Would anyone be able to help with this translation? (It does not necessarily have to be 直译）
Thanks!


----------



## qrokjae

This dish may be 地三鲜.

And the translation:

这道菜里面为什么没有土豆？菜单上不是说这里面有土豆吗？


----------



## yuechu

qrokjae said:


> This dish may be 地三鲜.


Yes, that was it!



qrokjae said:


> 这道菜里面为什么没有土豆？菜单上不是说这里面有土豆吗？


That's great. Thanks for the translation, grokjae!


----------



## SimonTsai

Here, mostly, we call potatoes 馬鈴薯; 土豆 refers to peanuts. (There doesn't exist a term in Mandarin specifically referring to monkey nuts, I suspect.)
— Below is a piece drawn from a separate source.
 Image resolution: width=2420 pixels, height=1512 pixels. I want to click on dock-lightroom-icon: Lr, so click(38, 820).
I think that you may be interested to know a politer expression:
​不好意思。這道菜菜單上說，有馬鈴薯，但我好像沒看到。​


----------



## yuechu

OK! Thanks, SimonTsai!


----------



## guajin

qrokjae said:


> 这道菜里面为什么没有土豆？菜单上不是说这里*面*有土豆吗？


Why that 面？


----------



## yuechu

Hello Guajin,
里*面* together means "in" or "inside".


----------



## Twangling

I'll try to approach it with a straightforward translation. 菜单上写了这道菜应该放土豆的。（上上来怎么没有？）


----------



## yuechu

Hello Twangling,
Thanks for your translation as well! 



Twangling said:


> （上上来怎么没有？）


Are there supposed to be two 上？What exactly does 上来 mean here?


----------



## Twangling

It is colloquial. The first 上 is the verb meaning 上菜, wherein 菜 is omitted. The second 上 in 上来 is used as an adverb, meaning "把菜端到桌上时/when the dish is served." It is not grammatically necessary to have both.


----------



## yuechu

Oh ok! Thanks for your explanation!


----------



## albert_laosong

Twangling said:


> It is colloquial. The first 上 is the verb meaning 上菜, wherein 菜 is omitted. The second 上 in 上来 is used as an adverb, meaning "把菜端到桌上时/when the dish is served." It is not grammatically necessary to have both.


Yes, the first 上 means 上菜,  the following 上来 means the same as that in 端上来，呈上来，交上来 etc.
上上来 is quite acceptable colloquially, but it can only be used in very limited context I think.


----------



## qrokjae

guajin said:


> Why that 面？



this「面」isn't noodle, but 「里面」is one word, which means inside.


----------